A fortuitous natural experiment in the US, reported recently in the New York Times, adds to the mounting evidence that "unconditional cash transfers" can work well, however unpopular they are these days with governments. In 1996, the Cherokee of North Carolina opened a casino, and voted to share some of the profits equally among tribe members. Poor native Americans thus started receiving several thousand dollars a year, while other local poor people didn't. The result? The cash injections have slashed poverty, psychiatric problems and child behavioural issues. And the benefits persist: after a few years, an economic analysis concluded, the sums end up paying for themselves, because Cherokee kids are less of a burden on the public purse. Another natural experiment: in Uganda in 2008, some young adults received roughly a year's annual wage. Four years later, they were earning 41% more than those who hadn't.

Some people will always object to this kind of approach on moral grounds – even if it "works", they argue, it's still wrong. It can certainly be much more expensive, to start with, than nudges. But it's hard not to wonder whether there isn't another reason these simple solutions get overlooked. Frankly, they seem too obvious. Surely there has to be a catch? Isn't the one indisputable lesson of modern psychology that we're often irrational, that we don't always act in our best interests, that unintended consequences abound? Besides, offbeat ideas are simply more fun to think about. (This column pleads guilty.) Nobody buys books with subtitles that read The Not Remotely Surprising Science Of…
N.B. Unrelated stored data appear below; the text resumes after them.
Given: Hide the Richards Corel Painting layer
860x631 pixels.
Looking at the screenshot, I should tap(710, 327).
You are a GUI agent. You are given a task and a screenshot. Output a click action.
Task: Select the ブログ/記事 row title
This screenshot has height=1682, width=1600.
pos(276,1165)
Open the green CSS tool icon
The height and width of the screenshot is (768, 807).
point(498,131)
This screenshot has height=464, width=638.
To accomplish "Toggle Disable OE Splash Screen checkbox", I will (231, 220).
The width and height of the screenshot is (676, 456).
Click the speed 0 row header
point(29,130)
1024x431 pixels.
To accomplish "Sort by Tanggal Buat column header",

This problematic preference for the non-obvious also crops up (with less serious consequences) in the daily frustrations of those of us lucky enough not to be poor. Faced with an overstuffed schedule, it's tempting to hope there's some devilishly clever productivity trick that's waiting to be discovered, when maybe really you'll just have to find ways to work less. Perhaps the secret of happiness, for you, is just a decent-ish partner and an OK house? Or perhaps not; the point isn't that all those counterintuitive alternatives are necessarily wrong. It's that their non-obviousness gives them an additional, unearned allure. Which means, in an annoyingly paradoxical sense, that the obvious options actually become non-obvious, because it's hard to remember they're options in the first place. As George Orwell observed, in a different context: "To see what is in front of one's nose needs a constant struggle." Sometimes, the surprising truth about the truth is that it isn't surprising at all.